Perciò, noi settantenni, possiamo essere gli straordinari testimoni non
solo dei nomi, ma delle percezioni che nessuno più conosce. Molti, che
si trovano nella spaccatura, sono a loro volta spaccati. Conosco quelli
che hanno strappato il filo della loro esistenza davanti alla bomba atomica,
ad Auschwitz, all'aids. Sono diventati, nel profondo del cuore, e ancora
nel mezzo della vita, dei "viejos verdes", degli anziani verdi, che fanno
come se potessero esserci dei padri nel "sistema" che è diventato uno
show attuabile. Ciò che nel Terzo Reich era propaganda, che poteva esistere
grazie alle chiacchiere, ora viene venduta: come menu con il programma
del computer o dell'assicurazione; come consulenza per gli studi, per
l'elaborazione di un lutto o per la cura del cancro; come terapia di gruppo
dei disadattati. Noi anziani apparteniamo alla generazione dei pionieri
di questi non-sensi. Siamo gli ultimi di una generazione attraverso la
quale l'essenza dello sviluppo, della comunicazione e della prestazione
di servizio sono diventati bisogni globali. La desensibilizzazione estraniata
dal mondo e l'impotenza programmata, che abbiamo diffuso, mette in ombra
la spazzatura che nella nostra generazione è stata depositata in cielo
e sulla terra, nell'acqua e nella stratosfera.

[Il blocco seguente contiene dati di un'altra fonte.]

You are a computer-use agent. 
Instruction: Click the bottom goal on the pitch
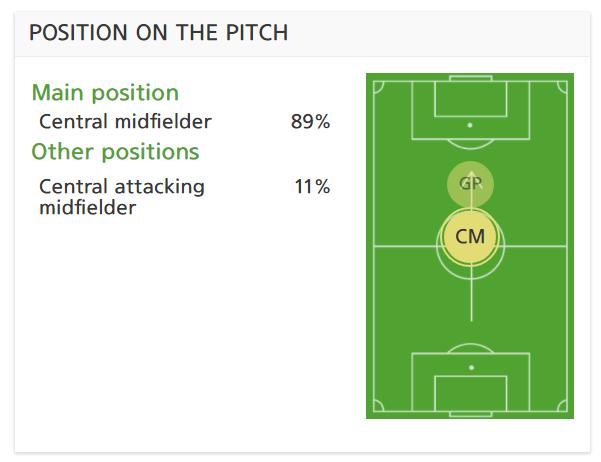[x=471, y=414]
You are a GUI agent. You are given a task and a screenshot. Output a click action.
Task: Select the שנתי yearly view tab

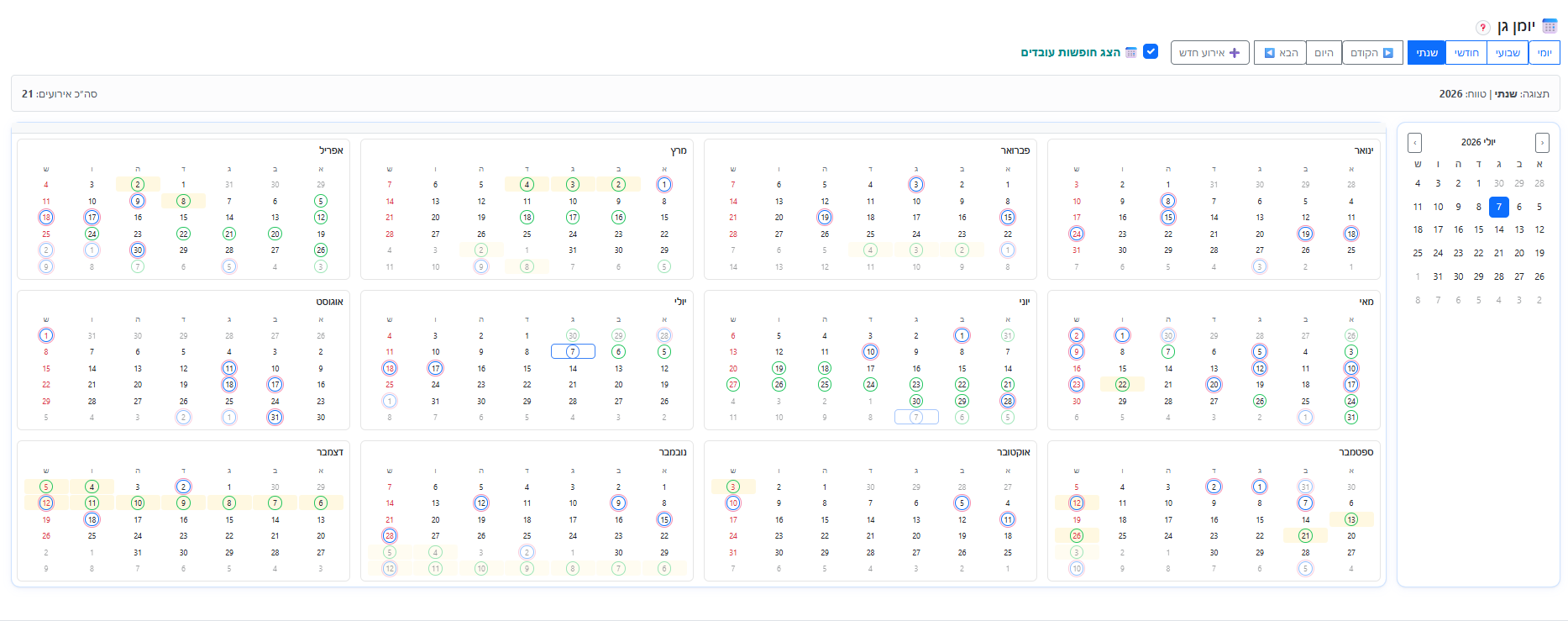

Eravamo nelle posizioni-chiave quando la televisione era ancora assente
dalla vita di tutti i giorni. Io stesso mi sono battuto affinché la stazione
radio dell'Università dovesse raggiungere, ineluttabile come la pioggia,
ogni villaggio portoricano. Allora non sapevo ancora quanto, con l'allargamento
all'intero paese, i sensi si sarebbero raggrinziti, e l'orizzonte si sarebbe
barricato dietro mobili di cartapesta. Non pensavo che l'atmosfera serale
europea avrebbe tinto già il primo istante del mattino attraverso la finestra.
Ho girato oscenamente per dieci anni con cose inconcepibili, come un miliardo
di persone contenute in un istogramma. Da gennaio il mio estratto conto
della Chase Manhattan arriva decorato con un istogramma: ciò mi consente
di comparare con un colpo d'occhio le mie spese per le bettole e quelle
per la cancelleria. Attraverso centinaia dei più piccoli mezzi di informazione,
di amministrazione e di discussione, che catturano la mia simpatia, viene
interpretata la mia condizione umana. Per quanto così "smooth and slick",
non mi sono potuto rappresentare la costruzione di un progetto educativo
nella quotidianità dell'intera vita, visto che, Hellmut, con te ho parlato
di questo tema per più di venti anni.
La realtà sensoriale sprofonda sempre più in basso sotto le lamiere degli
ordini di vedere, di ascoltare e di assaggiare. L'educazione all'irreale
operosità inizia con i libri scolastici, il cui testo è ridotto a legenda
per caselle di grafici, e termina con l'attaccamento dei morenti agli
incoraggianti risultati dei test sul loro stato. Astrazioni eccitanti,
che occupano l'anima e si installano come federe di plastica sulla percezione
del mondo e di sè. Lo noto soprattutto quando parlo della resurrezione
dalla morte con i giovani: le loro difficoltà non consistono nella mancanza
di fiducia, bensì nella disincarnazione della percezione, nella loro vita
che è in costante distaccamento dalla carne.
Tu ed io, in un mondo ostile alla morte, ci prepariamo non più ad "arrivare
alla morte", bensì a morire in modo intransitivo. Lasciaci celebrare,
per il tuo settantesimo compleanno, l'amicizia, nella quale dobbiamo lodare
Dio per la realtà sensibile del mondo da cui prendiamo commiato.